En lo que llega la improbable receta de la felicidad perenne distintos estudios científicos han medido una serie de actividades que proporcionan felicidad en pocos minutos o incluso segundos. Quizá parezca que en el siglo de los movimientos slow hacer recuento de placeres rápidos sea una contradicción más, pero si aceptamos que la ambivalencia es el signo de los tiempos no hay argumento que invalide la búsqueda humana del gustirrinín inmediato gracias a la cascada de endorfinas que, según el Instituto de la Felicidad aseguran las cosas sencillas.

Tan solo son necesarios 6 segundos para “desatar por completo la química” que proporciona un buen abrazo. Lo asegura la divulgadora Elsa Punset en su libro El mundo en tus manos y se trata de un placer gratuito, rápido y tan reconfortante que con abrazos se rubrican todos los actos relevantes de la vida. En esos pocos segundos de felicidad se produce un complejo proceso de neurotransmisores que motivan y recompensan a nuestro sistema nervioso central a través de la dopamina, que es la sustancia asociada a la recompensa, pero también a las adicciones, así que expuestos a ser adictos mejor que lo seamos a los mimos.

A pesar de que según un estudio de 2014 para el 60% de los españoles el dinero sí da la felicidad y de que no todo el mundo tienen horarios compatibles con la siesta, los expertos revelan que esos diez o veinte minutos de sueño tras la comida facilitan la clase de felicidad que da vivir más concentrados y ser más creativos.

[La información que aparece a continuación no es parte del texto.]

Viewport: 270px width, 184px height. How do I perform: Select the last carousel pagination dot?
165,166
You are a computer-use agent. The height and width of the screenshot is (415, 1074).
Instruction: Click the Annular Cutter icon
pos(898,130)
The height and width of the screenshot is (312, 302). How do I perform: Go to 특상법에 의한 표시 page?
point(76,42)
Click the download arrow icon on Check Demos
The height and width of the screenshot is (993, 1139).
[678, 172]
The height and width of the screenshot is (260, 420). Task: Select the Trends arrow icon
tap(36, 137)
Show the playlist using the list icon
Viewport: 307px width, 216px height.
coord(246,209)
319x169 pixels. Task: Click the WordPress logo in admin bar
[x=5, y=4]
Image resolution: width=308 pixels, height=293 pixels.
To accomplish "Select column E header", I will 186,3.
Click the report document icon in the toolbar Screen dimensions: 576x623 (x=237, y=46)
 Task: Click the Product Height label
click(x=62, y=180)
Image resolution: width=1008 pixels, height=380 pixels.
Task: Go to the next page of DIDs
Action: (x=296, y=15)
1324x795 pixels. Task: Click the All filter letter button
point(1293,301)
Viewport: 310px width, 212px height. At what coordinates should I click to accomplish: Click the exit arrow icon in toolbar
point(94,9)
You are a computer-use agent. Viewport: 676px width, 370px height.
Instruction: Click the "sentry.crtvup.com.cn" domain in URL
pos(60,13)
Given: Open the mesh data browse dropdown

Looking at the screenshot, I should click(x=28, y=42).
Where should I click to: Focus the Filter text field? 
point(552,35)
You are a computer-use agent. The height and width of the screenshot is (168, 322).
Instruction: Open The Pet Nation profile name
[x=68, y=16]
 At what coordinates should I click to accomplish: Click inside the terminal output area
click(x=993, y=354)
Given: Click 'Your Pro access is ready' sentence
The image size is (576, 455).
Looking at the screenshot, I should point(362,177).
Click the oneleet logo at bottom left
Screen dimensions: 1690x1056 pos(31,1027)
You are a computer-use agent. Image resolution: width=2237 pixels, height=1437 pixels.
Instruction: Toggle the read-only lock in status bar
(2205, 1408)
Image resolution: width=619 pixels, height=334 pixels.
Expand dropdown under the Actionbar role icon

Las siestas reparan y animan y, decididos a ahorrar tiempo, podríamos organizarlas para hacerlas abrazados y propiciar sexo feliz, otro chute de endorfinas que no requiere más explicación.

Respecto a los turboplaceres los expertos recurren al socorrido y aristotélico punto medio advirtiendo que no hemos de hacer de ellos la base de nuestra felicidad. Pero el recuento de estos remedios automáticos sale tan cándido que no parece peligroso integrar a las rutinas nuestra canción favorita a diario sin prudencia en el volumen: cantar a gritos un par de minutos nos deja como un reloj.

No hay mucho nuevo que decir sobre los beneficios del ejercicio sobre el ánimo. Pero podemos invocar a la feniletilamina, la catecolamina y otras palabras largas para neutralizar los dardos de esos aprendices de “cuñado” que preguntan quién te persigue cada vez que sales a correr. El intento de chiste anterior, además de cumplir una función metafórica ha tratado de hacer sonreír al lector en un ejercicio práctico que contribuya, también gratis, a su felicidad instantánea. Las sonrisas aún no se han medido pero las carcajadas, que mueven 400 músculos de nuestro cuerpo, proporcionan el mismo bienestar que 10 minutos de ejercicio aeróbico o 15 de bicicleta. Y a los más competitivos quizá les interese saber que el humano es el único animal que sabe reírse.

Dicen los científicos que cumplir un pequeño objetivo o aprender algo son acciones que también producen felicidad con rapidez. Así pues, memorizar la siguiente lista de alimentos dichosos (chocolate, plátanos, frambuesas, frutos secos, cebolletas o mostaza) puede alegrarnos el día y consumirlos digerir la satisfacción de saber que pocos minutos bastan para sentirnos mejor.